By CLAUDE SCILLEY
Some wondered how the guards of the Holy Cross Crusaders would deal with the up-tempo game they would surely face Tuesday against the undefeated Frontenac Falcons.
Turns out, they did just fine.
“Our guards did a really good job of bringing the ball up the floor, making good decisions,” Crusaders coach Alf DeMelo said, after his team handed Frontenac its first defeat of the Kingston Area Secondary Schools Athletic Association senior boys basketball season in the Joe Duffey Gym.
“They got fatigued toward the end, and that’s when the turnovers started happening, but they had a good game, controlling the tempo.”
Frontenac, a team that typically runs rings around opponents—and, indeed, had to do so on this day to be successful in the face of a severe height disadvantage—applied full-court pressure from the start but it was to no avail. It generated very few turnovers and beyond the first basket of the game, the Falcons never held the lead.
A two-point game at the end of the first quarter became one that Holy Cross led 23-16 at halftime. An 11-4 run to start the second half put the Crusaders in command. Though the home team stumbled near the end of the third quarter amid a spate of poor shooting and front-court turnovers, the Falcons weren’t shooting well enough to get back into the game. Their deficit shrank to as little as seven points at 43-36 with about four minutes to play, but a three-point basket by Clay Taylor, his second of the fourth quarter, with about two minutes left in the game sealed the victory for Holy Cross.

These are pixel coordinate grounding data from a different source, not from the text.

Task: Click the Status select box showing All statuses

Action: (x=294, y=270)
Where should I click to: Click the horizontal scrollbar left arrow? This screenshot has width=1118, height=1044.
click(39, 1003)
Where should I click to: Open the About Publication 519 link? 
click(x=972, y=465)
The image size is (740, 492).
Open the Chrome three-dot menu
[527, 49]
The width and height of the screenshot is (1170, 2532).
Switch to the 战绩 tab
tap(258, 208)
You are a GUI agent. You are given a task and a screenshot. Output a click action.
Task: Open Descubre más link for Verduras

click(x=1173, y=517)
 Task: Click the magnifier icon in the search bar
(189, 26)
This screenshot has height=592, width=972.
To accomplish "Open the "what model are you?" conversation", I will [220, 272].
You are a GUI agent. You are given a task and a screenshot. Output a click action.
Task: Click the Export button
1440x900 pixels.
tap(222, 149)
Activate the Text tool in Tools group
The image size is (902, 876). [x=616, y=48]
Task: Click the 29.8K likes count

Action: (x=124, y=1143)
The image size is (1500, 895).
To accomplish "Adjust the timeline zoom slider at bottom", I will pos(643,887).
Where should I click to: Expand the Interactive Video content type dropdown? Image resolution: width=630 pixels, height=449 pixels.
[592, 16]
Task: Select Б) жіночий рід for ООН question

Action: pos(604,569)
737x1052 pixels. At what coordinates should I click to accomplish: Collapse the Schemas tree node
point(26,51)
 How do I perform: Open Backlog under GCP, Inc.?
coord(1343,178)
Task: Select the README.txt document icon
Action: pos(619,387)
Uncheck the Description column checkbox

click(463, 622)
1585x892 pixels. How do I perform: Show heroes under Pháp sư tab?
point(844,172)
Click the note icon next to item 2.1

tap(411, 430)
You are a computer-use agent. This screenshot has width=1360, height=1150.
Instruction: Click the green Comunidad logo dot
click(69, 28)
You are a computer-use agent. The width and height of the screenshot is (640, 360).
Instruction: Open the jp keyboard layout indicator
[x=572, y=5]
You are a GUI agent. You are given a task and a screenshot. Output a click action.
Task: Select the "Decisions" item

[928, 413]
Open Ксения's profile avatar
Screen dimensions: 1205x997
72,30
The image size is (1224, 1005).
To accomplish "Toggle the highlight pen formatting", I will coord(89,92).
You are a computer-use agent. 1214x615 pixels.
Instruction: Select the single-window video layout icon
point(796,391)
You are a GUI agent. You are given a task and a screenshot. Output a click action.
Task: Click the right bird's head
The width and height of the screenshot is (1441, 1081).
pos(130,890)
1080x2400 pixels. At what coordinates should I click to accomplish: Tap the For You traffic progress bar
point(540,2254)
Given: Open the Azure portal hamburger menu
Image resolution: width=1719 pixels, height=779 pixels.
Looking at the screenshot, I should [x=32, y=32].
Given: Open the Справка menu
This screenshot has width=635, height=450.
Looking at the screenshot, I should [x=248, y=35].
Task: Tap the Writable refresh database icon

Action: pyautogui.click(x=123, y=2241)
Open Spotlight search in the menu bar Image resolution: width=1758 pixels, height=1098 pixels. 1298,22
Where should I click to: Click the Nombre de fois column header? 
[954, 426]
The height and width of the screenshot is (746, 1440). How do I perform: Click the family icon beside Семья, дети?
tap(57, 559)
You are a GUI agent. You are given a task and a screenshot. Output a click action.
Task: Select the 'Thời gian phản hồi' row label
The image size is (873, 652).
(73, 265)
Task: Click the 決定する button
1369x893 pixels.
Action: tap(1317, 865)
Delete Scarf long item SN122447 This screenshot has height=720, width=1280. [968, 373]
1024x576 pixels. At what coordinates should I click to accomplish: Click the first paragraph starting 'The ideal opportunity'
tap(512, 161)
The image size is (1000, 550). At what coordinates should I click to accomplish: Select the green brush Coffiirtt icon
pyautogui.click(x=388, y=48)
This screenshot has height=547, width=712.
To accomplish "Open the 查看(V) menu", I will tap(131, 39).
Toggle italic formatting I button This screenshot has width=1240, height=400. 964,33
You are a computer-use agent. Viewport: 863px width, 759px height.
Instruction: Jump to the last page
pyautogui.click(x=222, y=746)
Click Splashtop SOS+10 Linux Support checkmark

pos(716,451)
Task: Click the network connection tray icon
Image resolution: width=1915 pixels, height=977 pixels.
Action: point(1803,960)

Falcons coach Suche James was succinct in his analysis of the game, the first one in five conference contests that his team has lost this season.
“They showed up to play a senior boys basketball game as hard as they could, and we didn’t,” James said. “It isn’t any more complicated than that. At the end of the day, they played harder than we played—end of story.
“We weren’t focused enough; they were. We didn’t rebound well enough; they did. You can’t beat a good basketball club showing up the way we showed up.”
Frontenac scored just nine two-point baskets in the game, as Holy Cross dominated play under the glass at both ends of the floor. The Falcons didn’t shoot well enough from outside to draw the Crusaders out, and they didn’t rebound well enough to get any second chances when they missed.
“For whatever reason, we were slow to things,” James said. “We were slow physically; they were getting to guys on the perimeter, and we were slow mentally, getting to places, where we weren’t slow prior to the Christmas break.”
James was having none of the suggestion that his team was feeling the effects of the two-week Christmas break.
“Maybe,” he said, “but it was their first game back, too.”
DeMelo feared the break might have a bigger impact on his team, knowing as he did that he would have to substitute freely to keep his players fresh enough to cope with Frontenac’s frenetic pace.
“We’re probably nine deep right now,” he said. “We could go a little deeper but I didn’t want to get so deep so we would lose rhythm.
“Braydon Norris coming back makes us much deeper.”
Norris, a third-year starter, wasn’t with the Crusaders before Christmas, as he was in a program that involved him taking classes at St. Lawrence College, mostly in the late afternoon when the team practised and played.
“He’s literally been with us for maybe three practices, and he’s a big part of our team,” DeMelo said.
Norris scored seven points in his KASSAA-season debut, all of them in the second half of a game where he would be 5-for-7 from the free-throw line.
Justin LaFrance and Sam Pierson scored 11 points apiece for Holy Cross, which improved to 3-0.
Frontenac played most of the second half without veteran guard Tristan Halladay, who was confined to the bench for what James said was some poor decision making. Connor Vreeken led all scorers in the losing cause, scoring 12 points, eight of them in the fourth quarter, most of those from a pair of three-point baskets.
“They’re young,” DeMelo said of the Falcons, “but I have a feeling we’re going to see them again (in the playoffs). Hopefully, we can take care of the games we should win and have home court for the playoffs, instead of having to travel like we have the last couple of years.”
Elsewhere Tuesday, the Sydenham Golden Eagles moved a game above .500 with a 46-38 win over the winless Black Knights at La Salle, and in a match of the league’s two single-A teams, the Queen Elizabeth Raiders beat the Granite Ridge Gryphons 75-17.
In the game at QE, the Raiders, 2-2, put themselves into a strong position to claim KASSAA’s berth in the single-A eastern Ontario tournament next month. They were able to do so despite a 12-point performance by Granite Ridge’s Kyle Commodore.